Quema de brujas, holocausto de judíos, exterminio de camboyanos (presuntamente intelectuales) por llevar gafas, persecución de españoles en Cataluña por hablar la lengua de 600 millones de habitantes globales, liquidación de compatriotas en nuestra Guerra Civil por ser católicos o no tener callos en las manos (indicio claro de señoritismo fascista)…la lista es infinita. Una lista que extrañaría y avergonzaría a cualquier individuo que observara nuestras culturas, desde fuera, como si viniera del espacio sideral.
Estaríamos ante una especie de virus, que aquí no tiene nada de metafórico, porque la propagación de las tonterías se comprende mejor a través de una suerte de epidemiología. Las bobadas, los delirios, los dogmas, los juicios viscerales, las emociones incontrolables, y otras patologías del pensamiento se propagan con mucha facilidad porque tienen mecanismos eficientes de propagación y no porque seamos infinitamente estúpidos, aunque en muchas ocasiones se produzcan excepciones.
La propagación vírica de la imbecilidad es eficiente por diversos motivos. El primero tiene que ver con la presión grupal o el sesgo endrogrupal. Por ejemplo, si varias personas discuten opiniones similares, éstas se volverán cada vez más parecidas entre sí, y también se radicalizarán, con independencia de que las personas sean inteligentes o tontas.
Los grupos también son propensos a construir líderes, así como a reprimir la disidencia y las dudas individuales. Asimismo, se filtran inconscientemente las pruebas que puedan contradecir un consenso incipiente. Igualmente, tendemos a desear ser aceptados en un grupo, por lo que favorecemos la posición ideológica de éste con respecto a otros grupos, que automáticamente pasan a interpretarse como el enemigo.
Las ideas falsas suelen supervivir cuando la gente actúa en grupo, es decir, las ideas falsas no sólo se perpetúan a través de la cultura, sino también por la herencia genética. Para describir el éxito ancestral de la xenofobia, el racismo, el fanatismo y el nacionalismo, habremos de recurrir a un gen mutante que hace que las ideas tontas o peligrosas se puedan propagar, porque promueven la supervivencia de quiénes las enarbolan, aunque sean radicalmente falsas, inmorales o delirantes.

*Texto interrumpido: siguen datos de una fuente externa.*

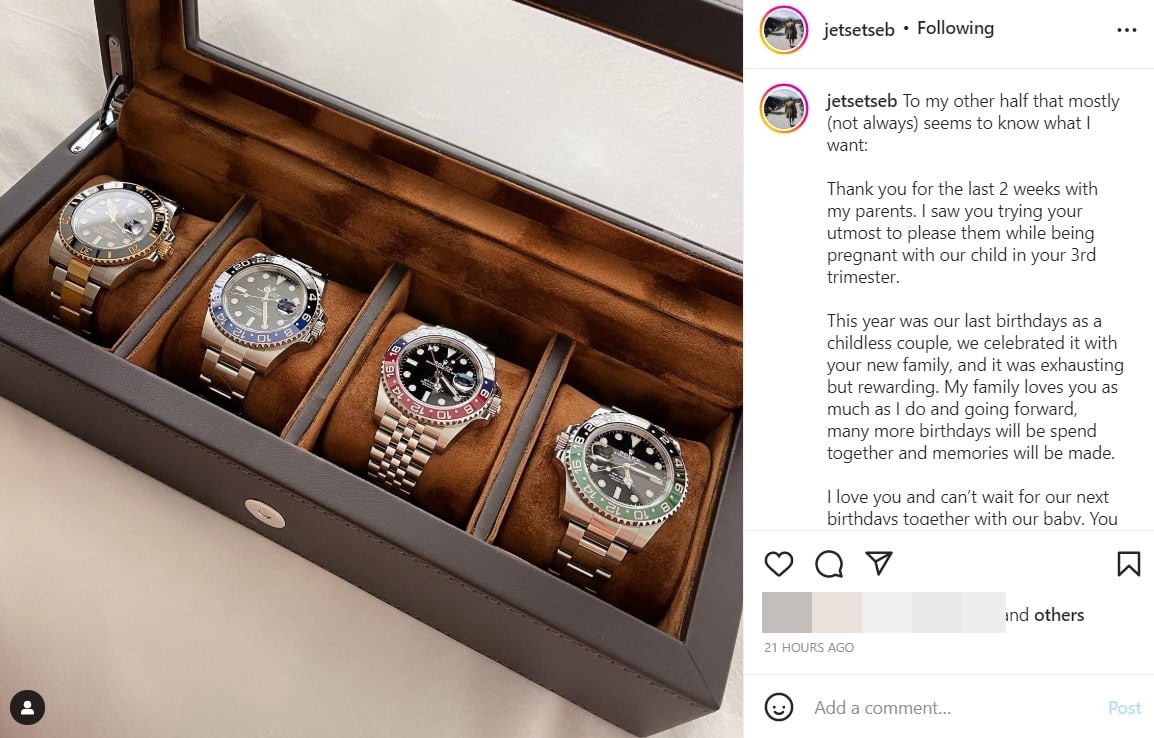Viewport: 1154px width, 738px height.
Task: Share post using the paper plane icon
Action: 879,563
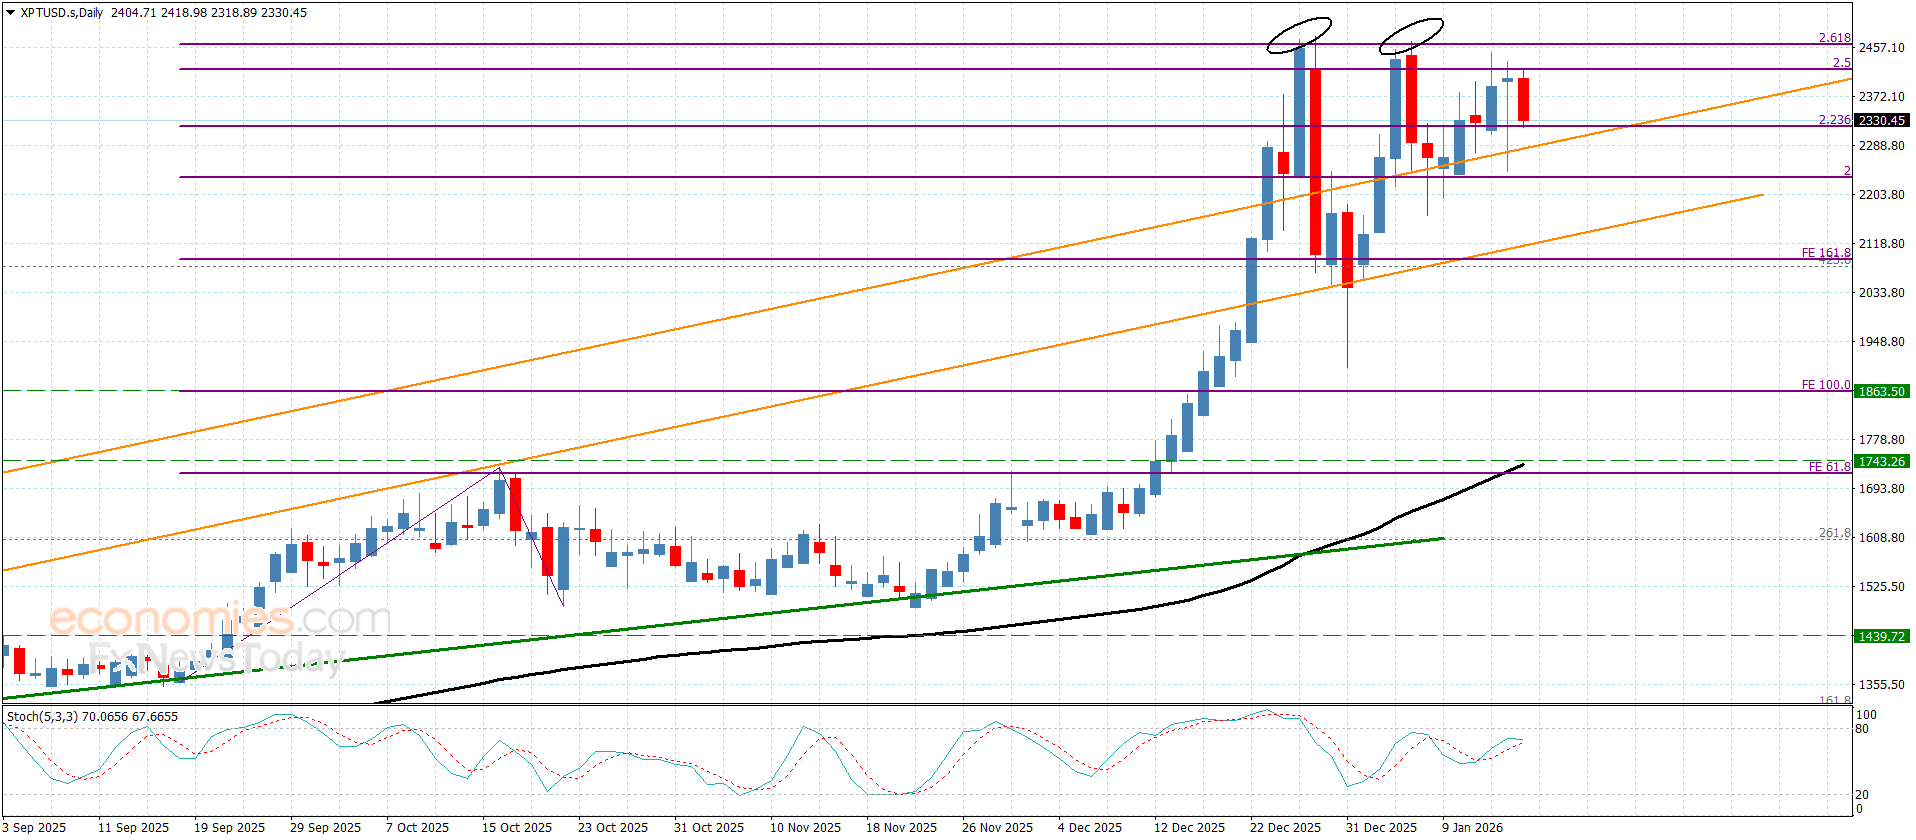The height and width of the screenshot is (840, 1916).
Task: Click the green 1863.50 price tag
Action: click(x=1881, y=391)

En resumidas cuentas, que somos bobos, muy tontos, pero nos volvemos profundamente idiotas si nos coordinamos con otros lerdos y ningún elemento externo pone coto y orden. Todos los colectivos humanos, sean religiosos o laicos, académicos o profanos, si no poseen un instrumento externo que monitorice el grado de tontería generalizada y zumbe en alerta roja cuando el nivel supere lo razonable y permitido, seguirán siendo tontos, imbéciles hasta la médula y, por ello, peligrosos.